Free Read Novels Online Home

Sanguine: (The Fate of the Fallen #7) by R. Phoenix (8)

Chapter Seven:
Khaz

 

Noah was getting better about the disappearing without warning thing, but he also had a bad habit of forgetting he had a cell phone. As many times as Khaz had grouched at him and harped because he hadn’t even sent a damn text, Noah still kept forgetting to even keep the thing charged.

Which meant that until he returned home, Khaz had only a vague idea of where his childe was.

It had been a good ten or eleven hours since he’d seen Noah, which meant it had been a good ten or eleven hours since he’d dosed him with his touch.

Fear welled up in the pit of his stomach. Khaz didn’t know what he’d be dealing with when Noah came home. He hadn’t touched anyone this much or this often, not even Mikail. He knew there could be consequences, but he’d never warned Noah.

If he did, he’d have to admit what he was doing, and he was terrified he’d lose all the good will he’d built up with his childe. It had taken so long to earn Noah’s trust. If he was affected by the lack of touch, all of that was going to come crashing down…

Unless Khaz lied. Again.

He didn’t know what to do.

It was early, approaching dawn, when Noah finally returned to the apartment — and he looked like shit.

Khaz flinched inwardly, knowing it was his fault but not having any idea how to tell his childe he was the reason. How could he? But how many times had he tried to call Noah that night, only to reach the default voicemail on the phone? He’d tried to get him home before things got bad.

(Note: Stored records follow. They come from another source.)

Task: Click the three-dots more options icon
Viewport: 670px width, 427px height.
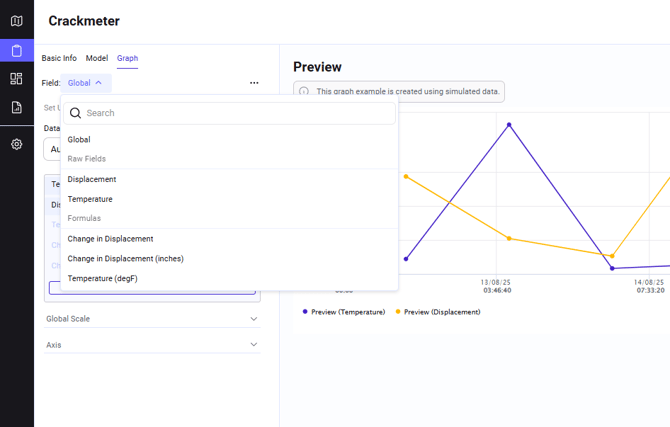Action: point(254,83)
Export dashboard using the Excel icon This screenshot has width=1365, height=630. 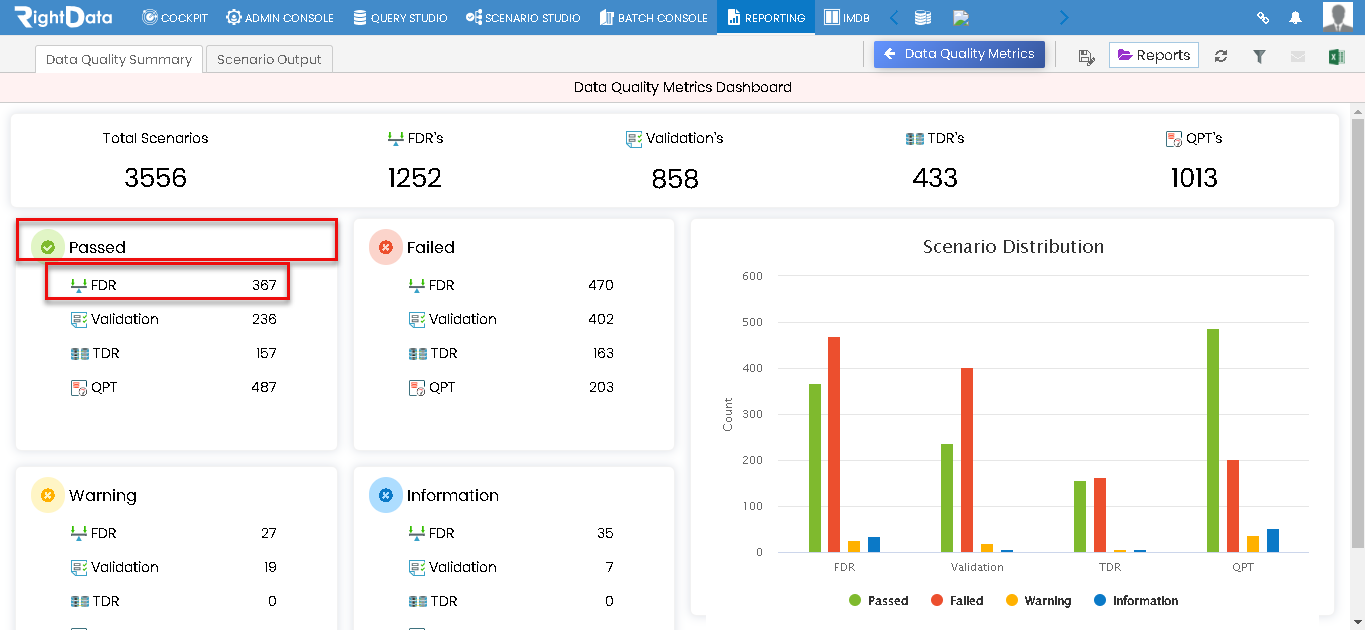click(1336, 56)
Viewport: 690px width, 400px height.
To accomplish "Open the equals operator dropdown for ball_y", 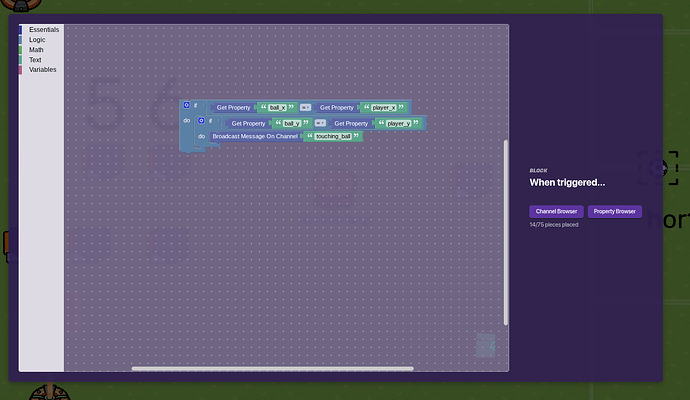I will pyautogui.click(x=320, y=123).
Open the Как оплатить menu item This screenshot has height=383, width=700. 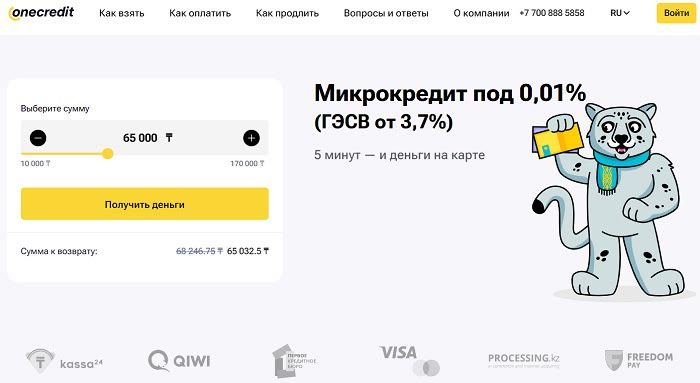[200, 13]
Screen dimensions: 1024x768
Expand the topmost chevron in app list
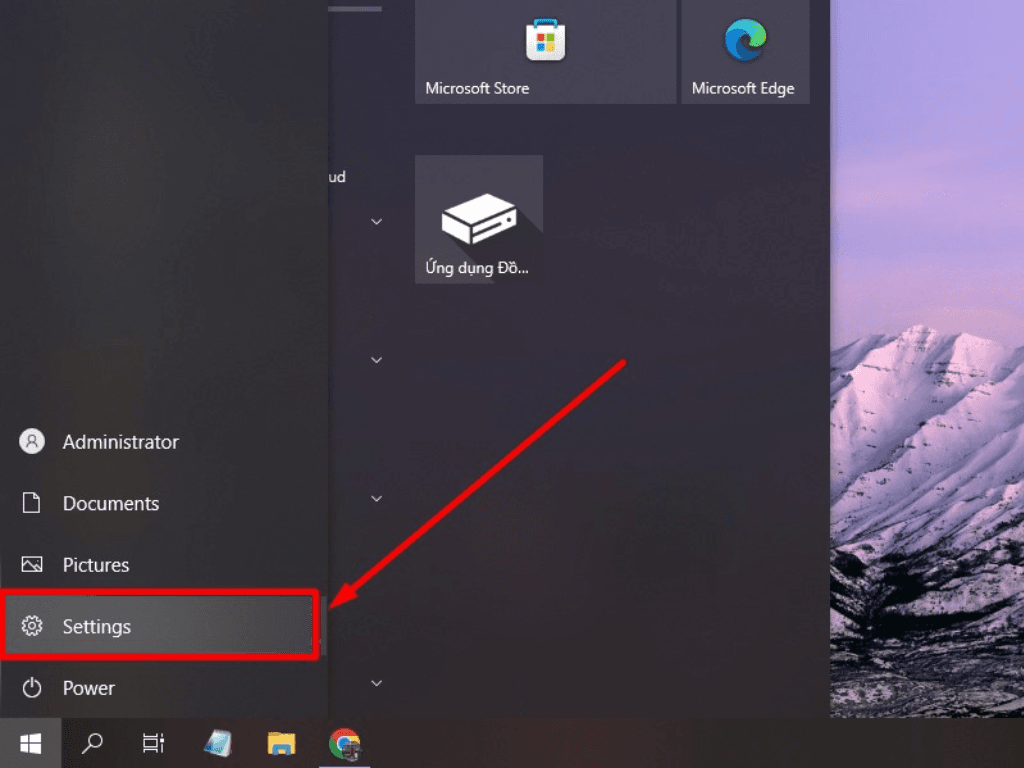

“Where have you been?” Khaz asked, a little more sharply than he’d meant to speak as Noah stepped inside and closed the door.

“Hello to you too,” Noah croaked, his voice sounding strained and rough. “You know, I didn’t even know vampires could get sick.”

Khaz couldn’t exactly tell him that they couldn’t, not when sweat was dripping down Noah’s brow even as he shivered, as his cheeks burned with fever and…

And who knew what else? Khaz didn’t have a clue.

“I feel like I have the flu,” Noah said, flopping down onto the couch with a groan.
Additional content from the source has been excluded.